Arthur Gaskin

Personal information
- Nationality: Irish
- Born: 16 January 1985 (age 41) Dublin, Ireland
- Height: 1.85 m (6 ft 1 in)
- Weight: 75 kg (165 lb)

Sport
- Turned pro: 2004
- Retired: Retired
- Racquet used: Tecnifibre

Men's singles
- Highest ranking: No. 60 (June 2009)
- Title: 4
- Tour final: 13 National Champion = 8 National Finals = 11 Irish ranking = 1, 2009 – 2021

Medal record
Irish Championships
| Gold medal – first place | 2011, 2013–20 | singles |

= Arthur Gaskin (squash player) =

Irish squash player (born 1985)

Arthur Gaskin (born 16 January 1985) is a professional squash player who represented Ireland.
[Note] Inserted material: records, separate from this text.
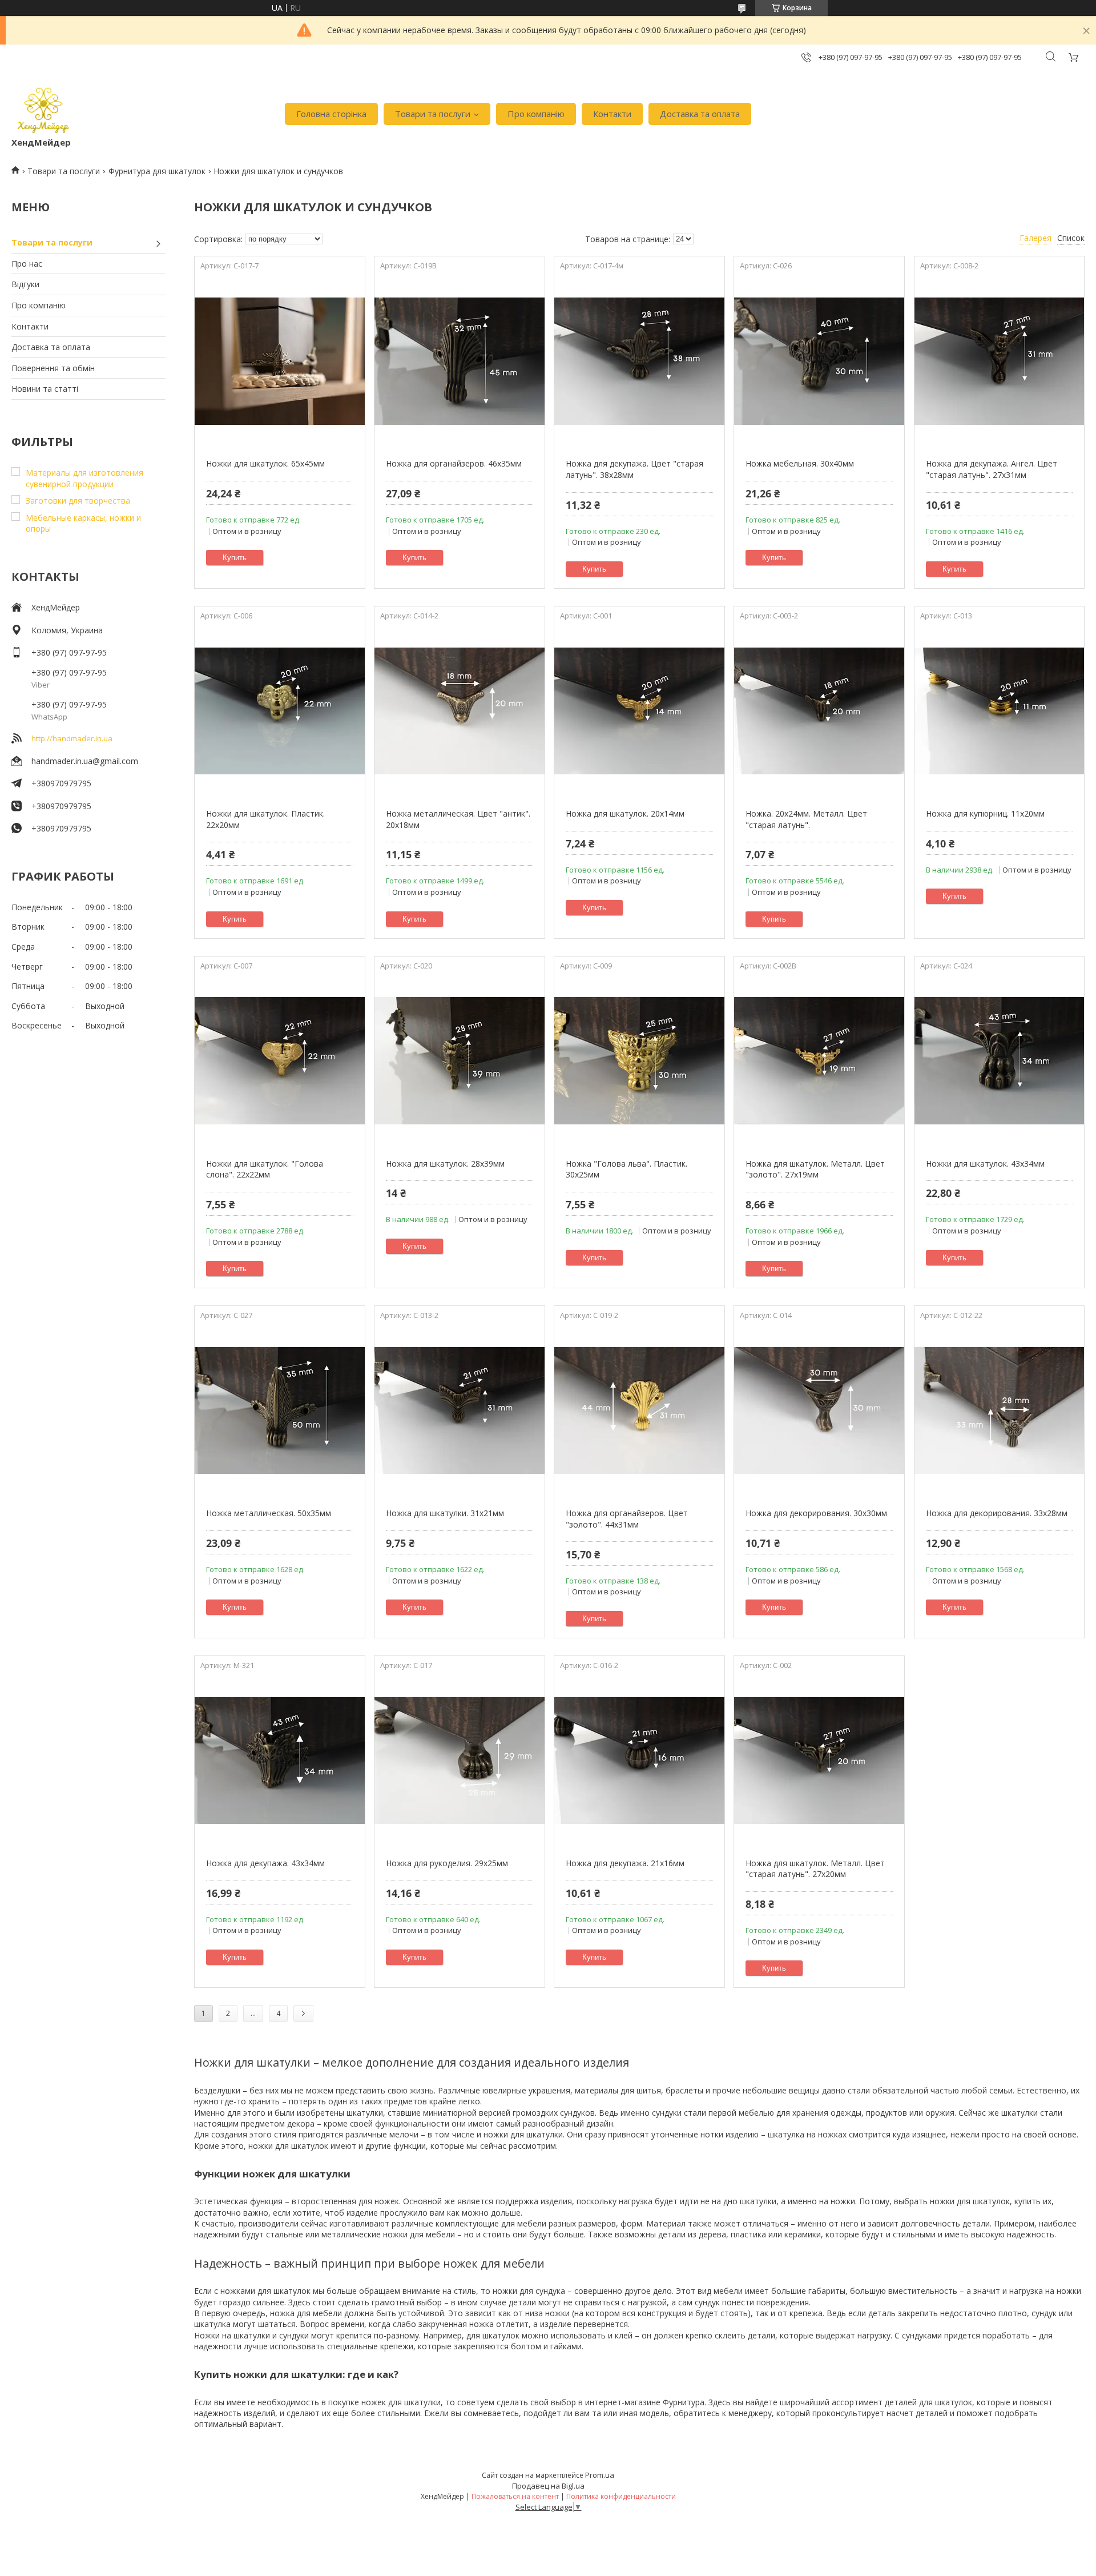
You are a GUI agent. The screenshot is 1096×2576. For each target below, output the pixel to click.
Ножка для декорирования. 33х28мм (996, 1513)
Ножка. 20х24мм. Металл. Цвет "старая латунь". (806, 819)
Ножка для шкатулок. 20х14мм (625, 813)
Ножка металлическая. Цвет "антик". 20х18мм (458, 819)
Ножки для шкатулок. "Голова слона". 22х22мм (264, 1169)
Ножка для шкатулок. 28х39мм (445, 1163)
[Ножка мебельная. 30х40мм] (819, 361)
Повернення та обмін (53, 368)
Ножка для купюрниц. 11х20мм (985, 813)
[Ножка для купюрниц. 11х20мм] (999, 711)
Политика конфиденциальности (621, 2496)
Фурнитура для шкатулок (157, 171)
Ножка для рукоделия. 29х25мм (447, 1863)
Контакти (612, 113)
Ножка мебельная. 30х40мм (800, 463)
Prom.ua (599, 2475)
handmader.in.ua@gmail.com (84, 760)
He reached a career-high world ranking of World No. 60 in June 2009 and was an eight-time champion of Ireland.

== Biography ==
Gaskin won eight national titles at the Irish National Squash Championships, from his first in 2011 to his eighth and last in 2020.

Gaskin regularly wrote about his experiences on the blog of SportsShoes.com.

In October 2024, Arthur was appointed as the head coach of Squash Ireland.